A:A parent coordinator (PC) is an independent third party who is appointed to make decisions when the key parties can't reach an agreement on their own. Most PCs are attorneys, but some are therapists or counselors. Sometimes PCs are authorized to make recommendations, which can be confirmed and enforced by the judge at a later date. A PC can also be vested with the authority to make changes to your parenting plan. PCs can be a useful resource if you and your ex frequently disagree or if you are going through a particularly high-conflict divorce. PCs are much more readily available and can review cases much more quickly than the court usually can. Parent coordinators can be a better alternative to court because they can help parties remain peaceful and productive by encouraging them to focus on their kids, have more productive conversations, and can even help their clients avoid costly litigation.
Q:At what age do children get to choose which parent to spend time with?
A:There's no provision in Oregon law that allows a child to choose whom they’d like to spend parenting time with, regardless of age. Until a child turns 18 and becomes an adult, their parents (or the court) will decide how their time is divided. That doesn't mean, however, that there aren't situations where the court won't listen to a child's wishes.
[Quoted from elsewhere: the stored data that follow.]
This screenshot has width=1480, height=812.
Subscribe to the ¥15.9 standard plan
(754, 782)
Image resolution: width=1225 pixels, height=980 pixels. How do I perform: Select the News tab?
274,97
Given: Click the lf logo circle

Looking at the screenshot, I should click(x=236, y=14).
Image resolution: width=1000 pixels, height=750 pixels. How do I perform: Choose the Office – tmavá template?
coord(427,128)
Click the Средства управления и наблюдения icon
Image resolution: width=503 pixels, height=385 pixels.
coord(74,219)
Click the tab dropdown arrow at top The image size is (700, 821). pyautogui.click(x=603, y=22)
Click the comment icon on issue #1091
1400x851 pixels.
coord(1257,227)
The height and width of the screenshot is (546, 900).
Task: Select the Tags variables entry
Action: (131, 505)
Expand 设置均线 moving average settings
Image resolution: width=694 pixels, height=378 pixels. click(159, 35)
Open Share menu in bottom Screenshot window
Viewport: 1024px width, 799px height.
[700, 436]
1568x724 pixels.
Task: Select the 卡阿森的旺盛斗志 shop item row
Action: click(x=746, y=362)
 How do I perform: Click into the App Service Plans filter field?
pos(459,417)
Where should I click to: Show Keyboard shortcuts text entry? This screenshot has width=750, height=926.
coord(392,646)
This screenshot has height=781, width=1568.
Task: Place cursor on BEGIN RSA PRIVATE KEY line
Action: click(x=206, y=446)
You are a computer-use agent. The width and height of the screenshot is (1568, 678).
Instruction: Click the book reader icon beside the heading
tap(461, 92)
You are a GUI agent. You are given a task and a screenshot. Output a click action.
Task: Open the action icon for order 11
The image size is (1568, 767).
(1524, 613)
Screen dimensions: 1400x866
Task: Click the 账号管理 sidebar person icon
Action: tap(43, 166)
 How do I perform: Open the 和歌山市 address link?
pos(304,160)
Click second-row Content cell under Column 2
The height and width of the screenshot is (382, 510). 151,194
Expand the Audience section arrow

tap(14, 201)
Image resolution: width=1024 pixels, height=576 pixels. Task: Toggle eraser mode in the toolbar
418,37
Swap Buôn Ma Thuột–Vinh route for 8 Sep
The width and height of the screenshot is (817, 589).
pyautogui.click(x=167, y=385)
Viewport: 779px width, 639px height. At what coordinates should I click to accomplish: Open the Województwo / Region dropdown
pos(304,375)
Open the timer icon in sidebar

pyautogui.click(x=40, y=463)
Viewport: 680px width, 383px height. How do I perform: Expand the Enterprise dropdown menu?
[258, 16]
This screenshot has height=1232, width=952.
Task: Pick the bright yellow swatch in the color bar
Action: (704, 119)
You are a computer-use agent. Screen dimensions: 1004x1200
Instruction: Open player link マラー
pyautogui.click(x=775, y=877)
However, there is no law that requires the court to follow those wishes. In some instances, children may need their own attorneys to advocate for their own interests, whether they are dealing with a custody evaluation, or if the child needs to be prepared to testify in court.
Q:As a grandparent, do you have visitation rights?
A:Unfortunately, grandparents do not receive visitation rights automatically. In Oregon, you would have to pursue a third-party custody case, or a parenting time case in order to obtain visitation rights. These are extremely complicated and actually have several constitutional elements to them. That being said, there have been many successful cases where third parties, (grandparents, for example), have asserted those rights.
Q:What can you do if your ex is refusing you parenting time?
A:There are many mechanisms available in order to enforce parenting time. For a noncustodial parent, or for that matter a custodial parent, a parenting time enforcement action may be appropriate. A parenting time enforcement action is a motion, declaration, and order filed with the court to inform them that your parenting time has been wrongfully denied. If your parenting time is wrongfully denied, the party responsible could incur penalties, such as make-up parenting time, fees for a bond, or the loss of parenting time via a court order.
A custodial parent also has the ability to obtain an order of assistance if the non-custodial parent denies their parenting time. Once the order of assistance is signed by a judge, it will go to the sheriff and the sheriff can then execute that order and deliver the child to the custodial parent. Enforcing an order to this extent and asking authorities to bring the child to a custodial parent is an excessive remedy and should be avoided if at all possible. However, if absolutely necessary, it is something we can help you obtain.